In December, the central bank stunned markets by widening the band around the 10-year yield target in a move that allowed the yield to rise to 0.5% from the previous 0.25%.

But the bank’s quarterly survey showed on Wednesday an index measuring the degree of bond market functioning hit a record low in February, a sign the December decision has done little to ease market distortions.

“It will take a certain amount of time to gauge the impact of the tweak we made to YCC on market function,” Takata said, adding that he hoped the bank could mend distortions with existing market operation tools.

Markets participants have been trying to gauge whether the BOJ will phase out its stimulus by adjusting its bond yield control policy when incumbent Governor Haruhiko Kuroda’s second five-year term ends in April.
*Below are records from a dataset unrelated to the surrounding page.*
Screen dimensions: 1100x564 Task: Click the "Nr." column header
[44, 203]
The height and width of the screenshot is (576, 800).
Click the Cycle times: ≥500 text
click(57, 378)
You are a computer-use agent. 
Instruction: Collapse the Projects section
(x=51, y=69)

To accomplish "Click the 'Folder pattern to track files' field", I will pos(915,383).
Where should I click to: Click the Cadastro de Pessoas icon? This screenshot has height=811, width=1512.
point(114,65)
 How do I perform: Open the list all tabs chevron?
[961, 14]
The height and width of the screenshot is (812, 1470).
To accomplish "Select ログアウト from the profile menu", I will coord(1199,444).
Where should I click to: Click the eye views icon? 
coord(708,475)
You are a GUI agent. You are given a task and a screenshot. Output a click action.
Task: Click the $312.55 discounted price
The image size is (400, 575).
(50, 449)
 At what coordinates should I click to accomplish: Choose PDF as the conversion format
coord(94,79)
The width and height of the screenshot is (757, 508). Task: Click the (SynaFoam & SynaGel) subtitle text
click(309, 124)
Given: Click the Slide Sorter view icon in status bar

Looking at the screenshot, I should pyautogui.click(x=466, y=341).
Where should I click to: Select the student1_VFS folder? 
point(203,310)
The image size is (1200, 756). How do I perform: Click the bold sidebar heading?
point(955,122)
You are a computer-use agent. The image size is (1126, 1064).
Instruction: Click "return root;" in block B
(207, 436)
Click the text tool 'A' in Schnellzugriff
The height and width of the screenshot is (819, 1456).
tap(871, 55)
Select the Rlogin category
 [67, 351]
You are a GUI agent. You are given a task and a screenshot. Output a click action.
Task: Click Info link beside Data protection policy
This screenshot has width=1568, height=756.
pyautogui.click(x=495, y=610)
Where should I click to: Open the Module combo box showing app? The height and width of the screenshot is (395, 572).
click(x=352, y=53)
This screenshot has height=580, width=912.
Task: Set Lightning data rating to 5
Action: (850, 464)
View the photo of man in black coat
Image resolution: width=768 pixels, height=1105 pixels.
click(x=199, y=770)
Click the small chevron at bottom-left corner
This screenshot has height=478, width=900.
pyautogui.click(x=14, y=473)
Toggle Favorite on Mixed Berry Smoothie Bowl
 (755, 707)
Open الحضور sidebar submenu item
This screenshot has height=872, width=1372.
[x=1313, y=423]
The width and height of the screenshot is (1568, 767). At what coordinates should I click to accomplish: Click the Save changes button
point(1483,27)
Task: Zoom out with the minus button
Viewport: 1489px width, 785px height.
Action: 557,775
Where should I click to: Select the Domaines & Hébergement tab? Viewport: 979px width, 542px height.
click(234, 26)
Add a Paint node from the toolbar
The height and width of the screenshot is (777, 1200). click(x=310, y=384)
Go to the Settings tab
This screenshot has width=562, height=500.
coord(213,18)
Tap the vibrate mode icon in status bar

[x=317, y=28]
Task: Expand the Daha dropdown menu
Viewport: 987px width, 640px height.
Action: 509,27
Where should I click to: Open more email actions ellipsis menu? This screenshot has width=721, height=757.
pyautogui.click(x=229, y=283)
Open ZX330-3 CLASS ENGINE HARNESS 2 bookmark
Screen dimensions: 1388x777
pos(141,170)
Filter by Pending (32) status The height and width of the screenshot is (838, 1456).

Incoming BOJ head says jump in trend inflation needed to tighten policy

In a speech delivered to Yokohama business leaders before the briefing, Takata said the BOJ must “patiently” maintain its ultra-loose monetary policy, as Japan has yet to see inflation sustainably hit the bank’s 2% target backed by wage hikes.

While Japan’s economy is headed for a moderate recovery, it faced risks such as slowing global demand that could discourage companies from raising wages, Takata said.

“While we need to be mindful of the impact of our massive stimulus programme on market function, we’re at a stage where we need to patiently maintain monetary easing,” he said.